I had just turned to the 57th page in the book of my life when my Father closed the cover on his. I was ready for his death. He had been ready for it much longer. Over the years, MS had eroded the quality of his life to the point that once when I asked, “How are you Dad?”, he merely replied, “Waiting…”.
The funeral was traditional. Mercifully the casket remained closed and I was spared the well-meaning but misplaced comments about how “peaceful” or “natural” he looked. The established formula for a funeral and burial had been followed with the gathering of family and of his friends whose numbers were reduced by the attrition of 87 years. I had not given much thought to the purposes of those rituals until a few months later when I was confronted with the task of burying him a second time.
In the middle of doing something unrelated, Dad appeared before me. He was not alone. To his right was Bill, and to his left was Dan. This was not some ghostly apparition but there he was. Reflexively I reached out to touch him, but I knew that he could not and would not answer. There was no longer any meaning attached to him being there. It was left for me to bury him again.

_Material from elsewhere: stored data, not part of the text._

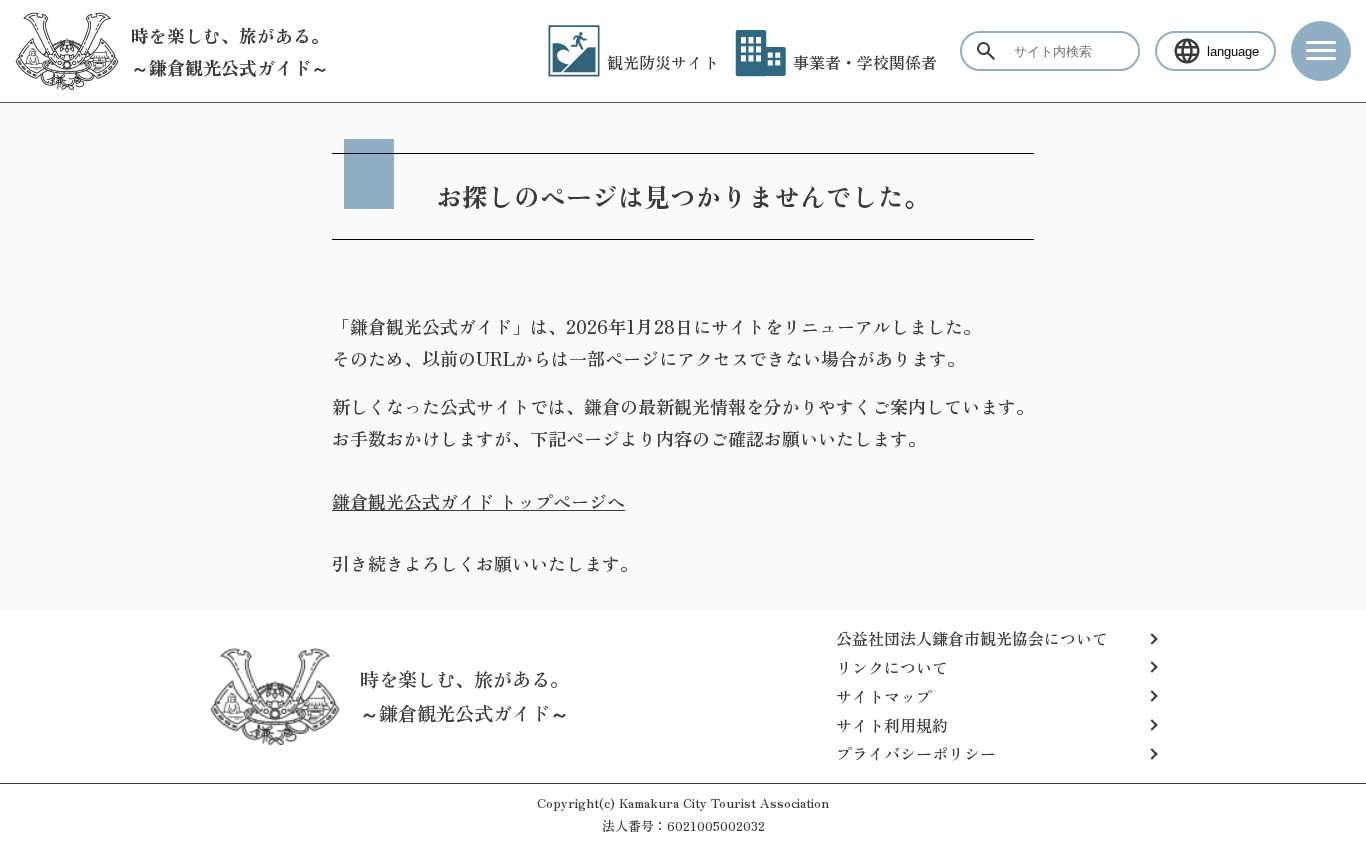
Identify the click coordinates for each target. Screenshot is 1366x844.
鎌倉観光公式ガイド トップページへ (478, 501)
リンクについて (892, 667)
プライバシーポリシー (916, 753)
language (1233, 51)
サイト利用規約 (892, 725)
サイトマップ (884, 696)
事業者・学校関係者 (865, 62)
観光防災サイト (663, 62)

The contrasts between his first internment and this second unexpected one were stark. Then, I had been surrounded by those who had shared his life. Now I was alone. Before, there had been well ordered preparations. Here, I was caught unaware. The disposition of my father’s body had been accomplished by strangers who were experts of their trade. Here, I knew that I could not delegate the closing of this “casket”.
It was silly of me to hesitate, but sentiment restrained my hand. I compelled myself to touch Dad in a way that would forever take him from my eyes. A bit of ironic cruelty was inserted into the moment as I was asked whether I was sure I wanted to do this. “Yes Dad…”. I touched him a second time and he was gone. It was as if he had never been there. No monument or marker would be erected, he just ceased to be. Bill and Dan were now shoulder to shoulder as I closed the cover of my cell phone, deleting him forever from my list of contacts.
Peace Everyone. Pete Schloss
Steve says:
Good job Pete. First you confuse me, then you turn confusion into mystery and finally, near the end, you solve the mystery in a surprising way. A wonderful way to express love and remembrance. Your experience also reminded me of words my stepfather had about how he wished his remains would be dealt with. Never one to treasure nor waste a dollar, he hoped that when the time came, we’d bind his body in a green plastic bag and set it out by the curb.
Pete Schloss says:
It still seems strange to me how difficult it was to “delete” Dad.
Ashley W says:
I lost my step mom of 25 years in October, her phone is shut off but I think I’ll forever have her number. We also shared a Netflix account and Laura is there everytime I log in. I don’t know when the day will come but I don’t know if I’ll ever be ready for that day. I enjoy my ghostly reminders…one will be buried in December 2018 when I graduate law school and I’ll no longer pass her class of 2003 picture everyday I’m at school. Thanks for this post Pete. Much love to you and Chris.
Pete Schloss says:
Ashley, I did not know of your loss. I recall that you were very close to her. Our condolences to you and to all who held here dear in their hearts.
Congratulations on nearing the end of law school and best wishes for what we know will be a bright future!
Chris Graham says:
I understand your gesture one hundred percent. I’ve saved several of my lost friends contacts for years because even just scrolling by makes me stop and think about that person for just a little while. When my grandfather, the undisputed patriarch of my mother’s family died, I would call his phone just to hear his voice on the message once more. I continued to do that occasionally until the service was no longer on but still to this day his number is in my phone, waiting for me to happen by for a brief visit.
Pete Schloss says:
Chris, I am learning that my experience and reaction is not uncommon. Thank you!
Sandy Ruhlander says:
Pete, you truly have the gift of communicating your thoughts onto paper. I look forward to reading your post and thank you for letting me join you on these journeys. With that said, next time if you would place a disclaimer that the following may make you cry at your work desk it would be much appreciated. 😉
Pete Schloss says:
Oh Sandy!… thank you, and I’m sorry all at the same time.
Mary Bruno says:
Interesting timing for this. We are planning the burial of my parents ashes this summer. When mom died I asked Dad if he wanted to do a graveside service to which he replied, “wait until I die and then do everything at once.” So we’ll be going through a final service, just us kids, our final goodbye.
I checked my phone after I read this only to find I have yet to “delete” him. Not sure I’m ready for that just yet. Peace Pete.
Pete Schloss says:
Thank you for sharing Mary. May the rest peaceful with you in your heart.